Today, it was supposed to rain, but the sun was actually out this morning. And even though I’d been dragging around sick for a couple of days, I could not waste the opportunity to mow the lawn. The lawn was in need. The lawn was also kind enough to spit up a couple of ticks onto my children earlier this week, so it was my opinion that the grass needed to be just a wee bit shorter. Like maybe, just a couple of millimeters long.
I headed into the garage to unearth my mower for its seasonal debut. It took me a while to get it out onto the driveway, on account of the last time I cleaned out the garage was… let me see… oh yes, that’s right: never. So I got the mower out, filled the gas tank, checked the oil, and started it up.
Er, pulled the cord.
Five hundred times.
And then my arm fell off and landed on the driveway with an audible “squish.”
Then I used my remaining arm to make a phone call to the first person I thought of who might be able to tell me a magical incantation to make my mower work. A short amount of abuse later (a what kind of wrench, now? seriously? because why? listen, did you know it’s just supposed to start when I pull the cord?) I had been advised to clean the spark plug. So I did. And then the mower started! Which was exciting!
And then I gave my lawn a buzz cut. My logic went like this: It’s okay, it’s supposed to rain all week, which means the grass won’t burn AND it’ll probably just grow a ton from the rain, anyway.

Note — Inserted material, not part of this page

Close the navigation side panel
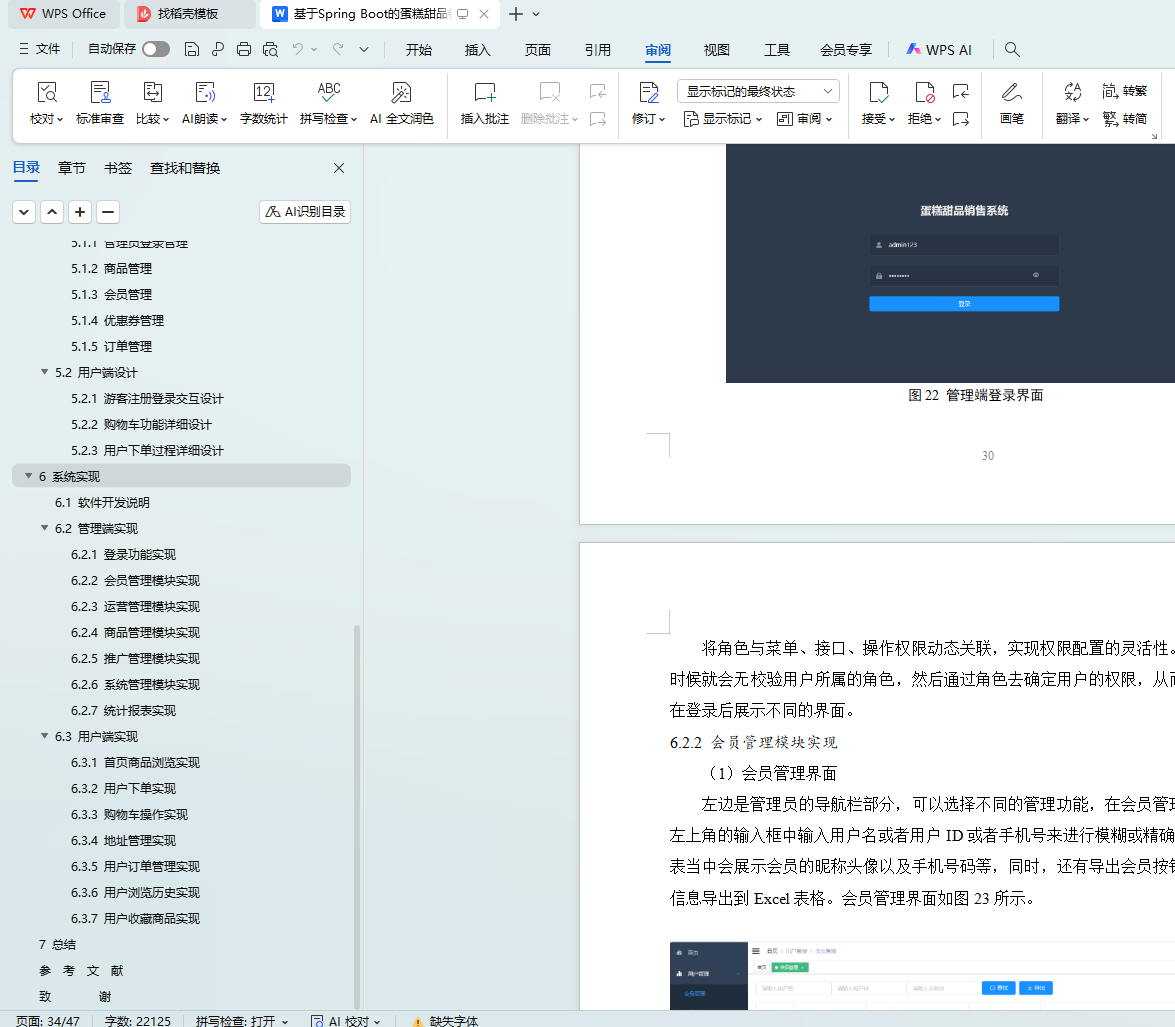Screen dimensions: 1175x1027 coord(339,168)
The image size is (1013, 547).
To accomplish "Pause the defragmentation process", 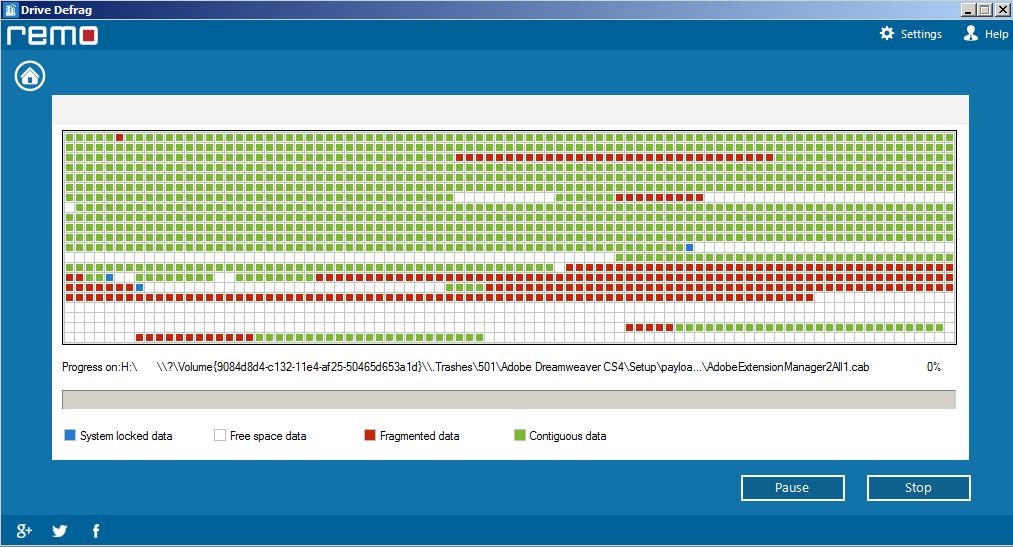I will (x=792, y=488).
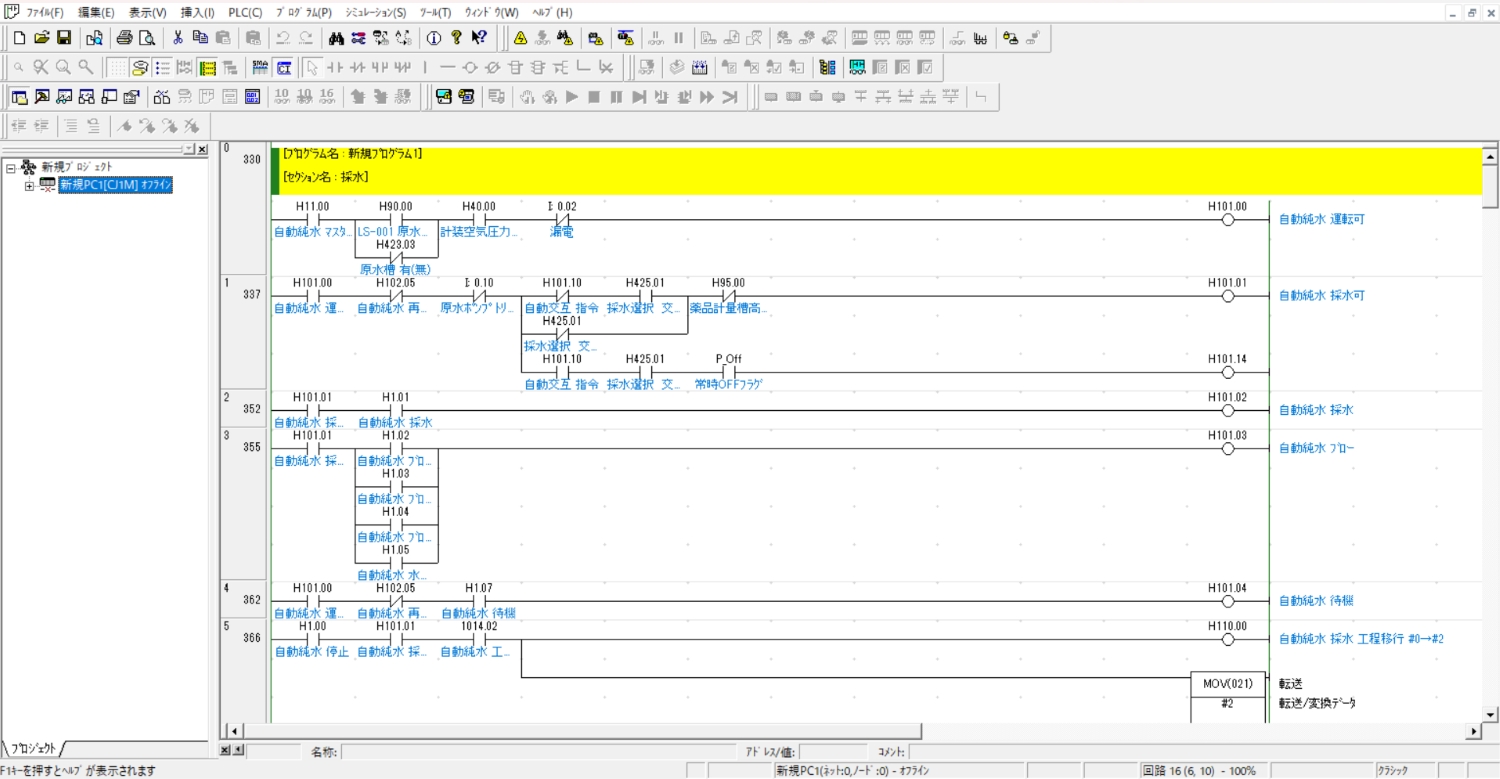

So now, when it’s hot and sunny all week here? You know who to thank. That’s right. The crazy lady with the dead grass.
The kids rode their bikes and scooters in the driveway and drew with chalk and gathered up piles of cut grass and kept themselves amused. I could watch them as I approached, and when I went the other way I glanced back occasionally to check on them. At one point I thought about how nice it is–now that they’re getting a bit older–that I can mow and not have to worry about them wandering off or hurting themselves or needing me every second.
I glanced over at one point and the driveway was empty. Most likely they were in the garage, extracting yet more toys. Then I heard giggling behind me.
Chickadee had unearthed two small plastic toy mowers. They’d been Monkey’s favorite outdoor toys when he was a toddler. Both of them are far too old for such a thing now, but they trailed me in earnest.
Monkey imitated my every move; he swerved when I swerved, he gripped the way I grip, he tilted the mower onto its back wheels to pivot (apparently it’s self-propelled just like mine). At one point when he saw me watching him, his mower broke down. He stopped, yelled at it a bit, pulled the cord several times, and eventually got it going again.
Chickadee followed in my path until she spotted dandelions that I hadn’t yet mowed down. The caused her to veer off the path and run back and forth over them, vigorously. When that didn’t work to vanquish the intruders, she plucked them and stuck them into any available openings in her mower.
Fortunately, by the time I caught the edge of that tarp in the backyard, they’d moved on to something else. I’m a fine role model, but only for a few minutes at a time. Or when I’m not operating machinery. Or when I’m sleeping.